Soaring building material prices
In the last couple of months, prices of major building materials including cement and rods have gone up more than three times, constraining construction activities, shrinking housing supply and making hope of home-ownership all the more faint and distant.
As at December 2016, a 50-kilogramme bag of Dangote cement was selling for N2,200—N2,300, up from N1,600 as at August and October of that same year. Within a space of one month, the price of the product increased by N200 to N2,500. Now, it has gone up again to between N2,600 and N2,700.
The price of iron rod which, about 24 months ago, was N70,000 per ton, went up to N150,000 per ton in January this year. Presently, a ton of iron rod sells for about N250,000, representing 75 percent price increase within just 30—40 days.
Cement and iron rods are not the only materials whose prices have gone as a recent survey conducted on the building materials market by Northcourt Real Estate, a research, advisory and consultancy firm, shows that there has also been a 41 percent increase in the price of Aluminum roofing sheets from N1,550 to N2,200 per length.
Similarly, the price of white emulsion Dulux paint which was selling for N22,000 per ‘bucket’ has gone up 22 percent to N27,000 while the coloured variant of the product has seen 13 percent price increase to N8,500 per gallon (4litres), up from N7,500. The price of wall split unit air-conditioner has also risen 53 percent to N100,000 per unit, up from N65,000 in August 2016.

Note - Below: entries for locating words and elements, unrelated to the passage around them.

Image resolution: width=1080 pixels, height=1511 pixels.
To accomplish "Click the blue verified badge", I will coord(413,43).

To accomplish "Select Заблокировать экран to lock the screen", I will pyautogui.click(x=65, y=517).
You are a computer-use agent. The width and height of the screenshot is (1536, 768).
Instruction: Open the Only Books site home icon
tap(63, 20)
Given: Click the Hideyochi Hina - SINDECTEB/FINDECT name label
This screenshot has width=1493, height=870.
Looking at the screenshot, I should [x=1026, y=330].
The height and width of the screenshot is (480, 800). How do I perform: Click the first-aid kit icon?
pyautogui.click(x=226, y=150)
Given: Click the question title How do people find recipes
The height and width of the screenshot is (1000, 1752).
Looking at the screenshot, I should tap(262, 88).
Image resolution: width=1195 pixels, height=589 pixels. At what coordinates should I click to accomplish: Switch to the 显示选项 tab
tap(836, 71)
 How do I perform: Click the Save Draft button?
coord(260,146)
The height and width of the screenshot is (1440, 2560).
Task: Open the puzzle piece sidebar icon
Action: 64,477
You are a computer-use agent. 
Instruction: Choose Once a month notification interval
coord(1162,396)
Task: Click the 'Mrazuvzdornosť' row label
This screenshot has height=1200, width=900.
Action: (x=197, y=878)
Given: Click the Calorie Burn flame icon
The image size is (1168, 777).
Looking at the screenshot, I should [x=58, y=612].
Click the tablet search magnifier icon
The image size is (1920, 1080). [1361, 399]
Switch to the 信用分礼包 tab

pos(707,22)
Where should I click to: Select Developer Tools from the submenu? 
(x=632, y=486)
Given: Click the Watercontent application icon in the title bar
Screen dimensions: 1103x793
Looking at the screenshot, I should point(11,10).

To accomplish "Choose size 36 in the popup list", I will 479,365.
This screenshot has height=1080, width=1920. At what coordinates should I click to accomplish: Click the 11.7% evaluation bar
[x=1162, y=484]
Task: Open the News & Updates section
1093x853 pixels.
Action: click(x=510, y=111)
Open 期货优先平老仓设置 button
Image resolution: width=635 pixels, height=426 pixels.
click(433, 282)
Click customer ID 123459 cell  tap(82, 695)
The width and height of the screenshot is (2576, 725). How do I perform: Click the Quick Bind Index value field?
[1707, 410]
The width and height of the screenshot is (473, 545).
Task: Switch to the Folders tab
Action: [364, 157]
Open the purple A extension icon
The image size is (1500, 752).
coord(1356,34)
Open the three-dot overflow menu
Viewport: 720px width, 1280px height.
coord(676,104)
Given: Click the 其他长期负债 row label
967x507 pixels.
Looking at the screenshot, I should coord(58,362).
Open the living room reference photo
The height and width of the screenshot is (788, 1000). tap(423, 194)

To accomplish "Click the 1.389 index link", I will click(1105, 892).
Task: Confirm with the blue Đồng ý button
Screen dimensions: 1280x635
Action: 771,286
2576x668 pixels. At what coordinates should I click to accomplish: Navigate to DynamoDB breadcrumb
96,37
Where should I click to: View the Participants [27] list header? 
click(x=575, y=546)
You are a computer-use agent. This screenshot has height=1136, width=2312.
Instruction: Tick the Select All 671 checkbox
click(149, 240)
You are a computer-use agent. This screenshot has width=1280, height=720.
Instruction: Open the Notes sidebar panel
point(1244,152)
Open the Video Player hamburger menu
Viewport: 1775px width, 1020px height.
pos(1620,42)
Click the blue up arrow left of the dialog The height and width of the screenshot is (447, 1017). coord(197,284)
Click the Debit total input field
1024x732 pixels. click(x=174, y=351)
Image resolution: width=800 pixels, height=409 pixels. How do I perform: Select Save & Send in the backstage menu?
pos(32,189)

Though this is a reflection of the state of the economy, it also underpins the hopelessness in improved housing delivery and homeownership in the country. It beats the imagination that the price of cement which has over 50 percent local content could rise to where it is today.
The implication of this, in our mind, is an increase in the number of ‘homeless’ Nigerians. Since 2006 when United Nations Habitat estimated the country’s housing deficit at 17 million units, the country has been bandying that figure as though it lives in a static world that is neither increasing nor decreasing.
The wide implication of this situation is that as much as construction activities continue to shrink with diminishing opportunities for construction workers, so much will cost of construction rise, making housing, increasingly, unaffordable to many more Nigerians.
In our opinion, at no time is this situation more unacceptable than now when the country is passing through the worst of economic conditions that needs a lot of economic activities that leading to job creation and household income.
it has been stated, time without number, that most countries that have passed through economic recession leveraged their construction industry to reflate their economy. Nigeria can do the same, but not with the present situation in the building materials market.
We are therefore calling on the government to, as a matter of economic expediency, declare a state of emergency in the construction sector, and come up with a policy statement that would outlaw monopoly or oligopoly, where they exist, in the building materials market.
We believe that time is now for the government to reconsider the 41 items banned from accessing foreign exchange from the official window for their importation. We have that this will have positive impact because as much as 46 percent of those banned items are real estate related.
Reversing that ban, we strongly believe and hope, will stem the rising cost of building materials, stimulate construction activities, improve household income and, ultimately, dilute the hash impact of the economic recession on individuals, families and organisations.